Task requirements: Scan the records beneath this line for the line holding "Instruction: Add a" and the line holding "Change the Web", then transcribe exactly those two and all lines between.

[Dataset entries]
....................

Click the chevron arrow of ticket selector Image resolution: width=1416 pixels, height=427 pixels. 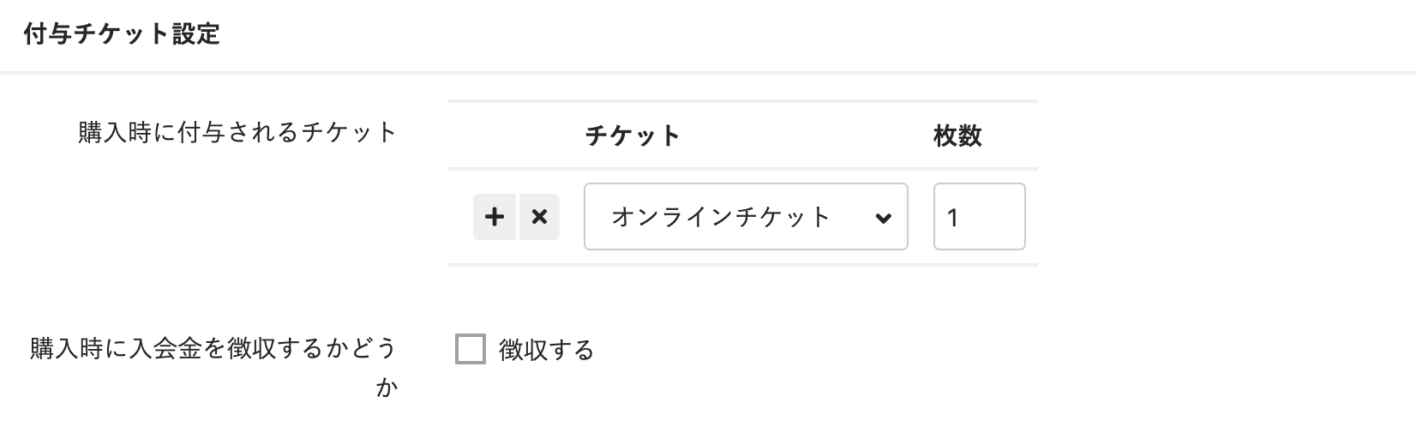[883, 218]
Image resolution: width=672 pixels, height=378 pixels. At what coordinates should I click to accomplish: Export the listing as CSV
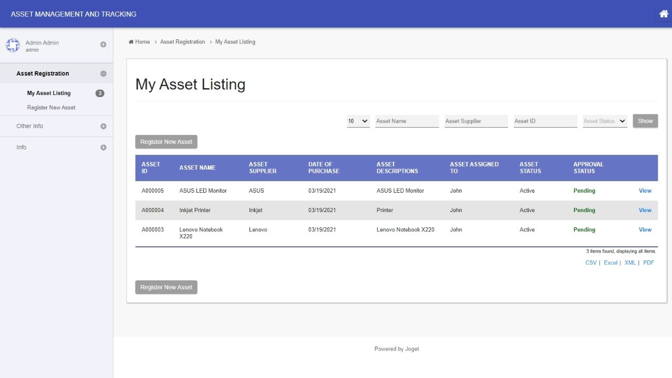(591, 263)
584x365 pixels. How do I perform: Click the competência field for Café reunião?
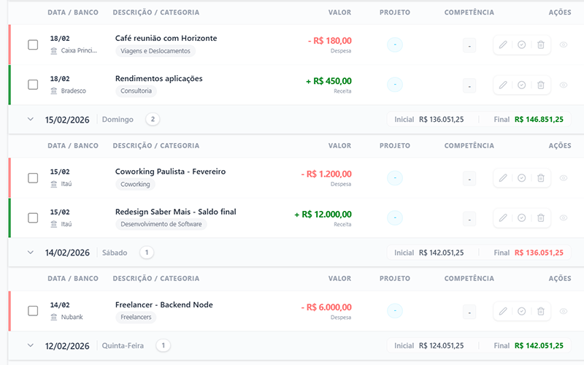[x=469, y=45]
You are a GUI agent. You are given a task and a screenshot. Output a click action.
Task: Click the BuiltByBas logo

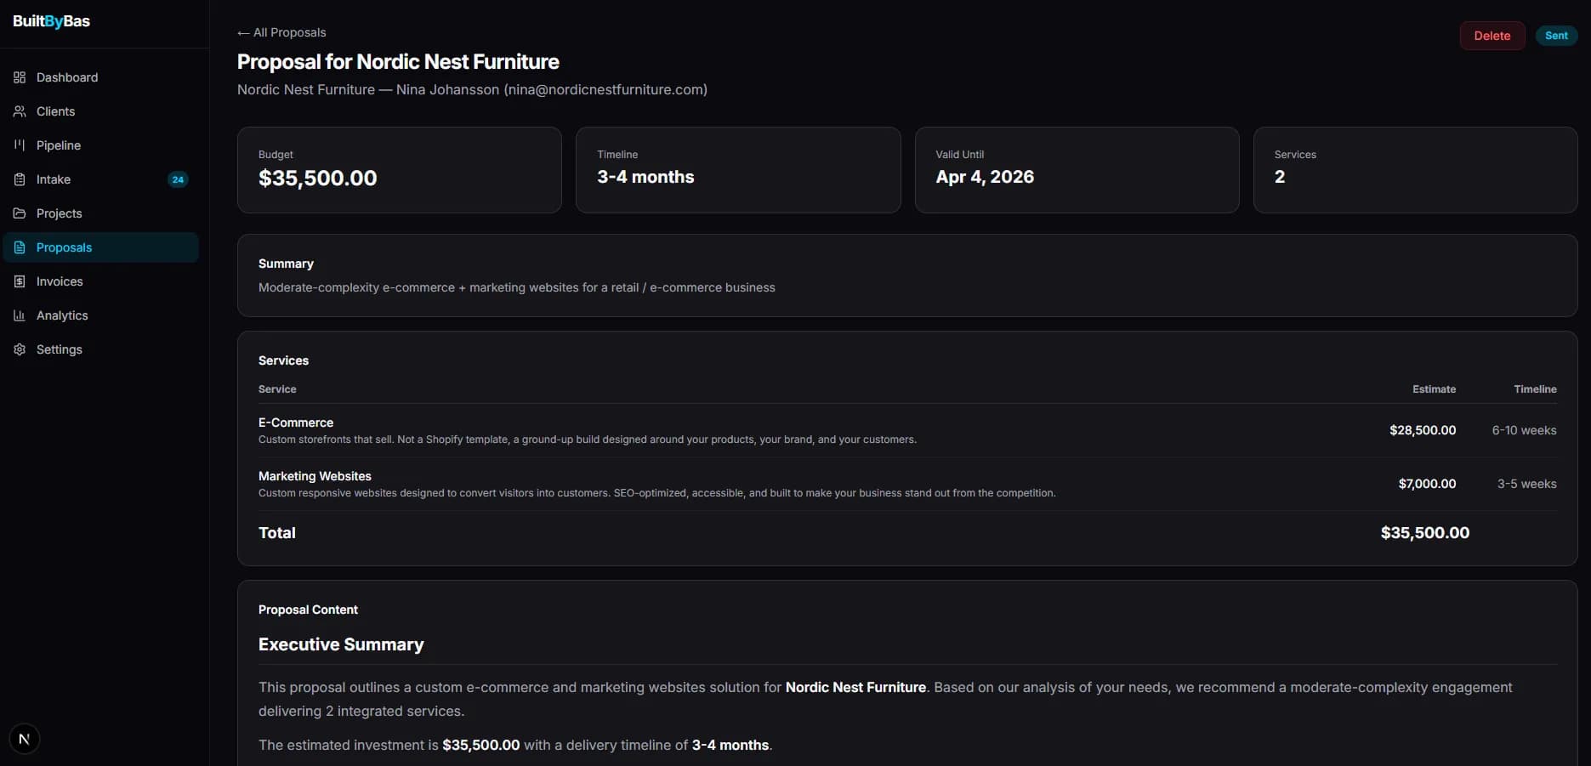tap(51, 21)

....................

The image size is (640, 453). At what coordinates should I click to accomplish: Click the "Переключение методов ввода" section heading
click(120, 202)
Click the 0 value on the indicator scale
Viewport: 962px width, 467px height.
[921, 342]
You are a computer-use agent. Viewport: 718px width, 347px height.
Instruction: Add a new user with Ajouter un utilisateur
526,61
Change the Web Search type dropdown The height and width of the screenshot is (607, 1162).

....................

Result of this exercise:
Instruction: Add a new user with Ajouter un utilisateur
526,61
Change the Web Search type dropdown The height and width of the screenshot is (607, 1162).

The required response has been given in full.